Jan. 18th, 2013

aslant: (elle s'amuse)
5. Mothers of Invention: Women of the Slaveholding South in the American Civil War, Drew Gilpin Faust

Drew Gilpin Faust used to be my boss. Okay, technically, she was my boss's boss's boss, but close enough. I revered this woman as a god when I worked with her at Radcliffe, purely for her skill as a leader (justly recognized a few years later when she was elevated to the Presidency at Harvard), and had only really heard about her scholarship secondhand. Yeah yeah, history, women, something like that. Well, it turns out she is kind of a big deal -- I should have guessed. This is her first book, from 1996, and it is not only a fascinating subject but very, very well-written (bestill my beating heart). Civil War history is also a subject that was very new to me, so reading this book encompassed not only learning some basic facts about the war (the South thought it would last only a couple months!) and then googling up various battles and towns and people as they were mentioned, to gain a greater context. Don't get me wrong, this is a fascinating book even without side-googling, it just made my enjoyment all the greater to go on little treasure hunts (albeit bloody and depressing treasure hunts).

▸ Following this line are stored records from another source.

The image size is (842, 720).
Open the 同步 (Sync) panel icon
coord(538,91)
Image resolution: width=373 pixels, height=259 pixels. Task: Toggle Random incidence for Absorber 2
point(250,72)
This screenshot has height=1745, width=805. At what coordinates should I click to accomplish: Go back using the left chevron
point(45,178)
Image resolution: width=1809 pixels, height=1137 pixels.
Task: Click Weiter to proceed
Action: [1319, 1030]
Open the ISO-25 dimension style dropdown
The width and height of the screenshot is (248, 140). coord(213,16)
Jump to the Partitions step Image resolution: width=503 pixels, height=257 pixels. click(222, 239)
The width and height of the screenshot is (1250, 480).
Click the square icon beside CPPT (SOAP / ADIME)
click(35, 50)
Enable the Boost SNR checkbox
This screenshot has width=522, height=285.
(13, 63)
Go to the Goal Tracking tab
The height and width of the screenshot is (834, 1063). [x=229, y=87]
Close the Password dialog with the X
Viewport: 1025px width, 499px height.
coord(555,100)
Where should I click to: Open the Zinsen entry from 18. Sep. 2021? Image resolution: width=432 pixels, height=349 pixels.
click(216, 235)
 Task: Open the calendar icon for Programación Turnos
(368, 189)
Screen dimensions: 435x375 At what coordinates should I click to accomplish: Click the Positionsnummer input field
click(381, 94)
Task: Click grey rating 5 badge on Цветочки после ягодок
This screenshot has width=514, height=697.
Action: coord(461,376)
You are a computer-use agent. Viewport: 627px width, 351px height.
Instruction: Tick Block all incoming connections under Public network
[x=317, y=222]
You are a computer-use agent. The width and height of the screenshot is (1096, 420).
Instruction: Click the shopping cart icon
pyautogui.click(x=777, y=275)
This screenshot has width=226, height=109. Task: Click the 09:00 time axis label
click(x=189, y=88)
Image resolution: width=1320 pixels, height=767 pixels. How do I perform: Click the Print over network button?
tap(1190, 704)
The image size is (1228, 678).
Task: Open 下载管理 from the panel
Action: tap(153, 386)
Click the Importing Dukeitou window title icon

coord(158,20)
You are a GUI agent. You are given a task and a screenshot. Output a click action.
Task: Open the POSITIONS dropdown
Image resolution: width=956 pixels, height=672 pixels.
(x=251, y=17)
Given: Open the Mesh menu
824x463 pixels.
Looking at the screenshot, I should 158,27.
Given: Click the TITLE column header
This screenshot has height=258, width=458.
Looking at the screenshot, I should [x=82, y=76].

Faust is largely here to dispel some of the big myths of white southern womanhood during the Civil War -- aside from a lot of noise and exhortations in the press, white women did not take up nursing, or teaching, or weaving cloth, or other industrial needs, in large numbers. They did not become capable household managers, either domestically or in the sense of farm and slave management. Apparently some of these ideas were well accepted as fact, some of them perhaps because of the 'Lost Cause' efforts in the post-war South, when women were energetically going around basically propping up white male entitlement and going overboard with honoring heroes etc etc, in order to enforce gender and race paradigms of power and hierarchy.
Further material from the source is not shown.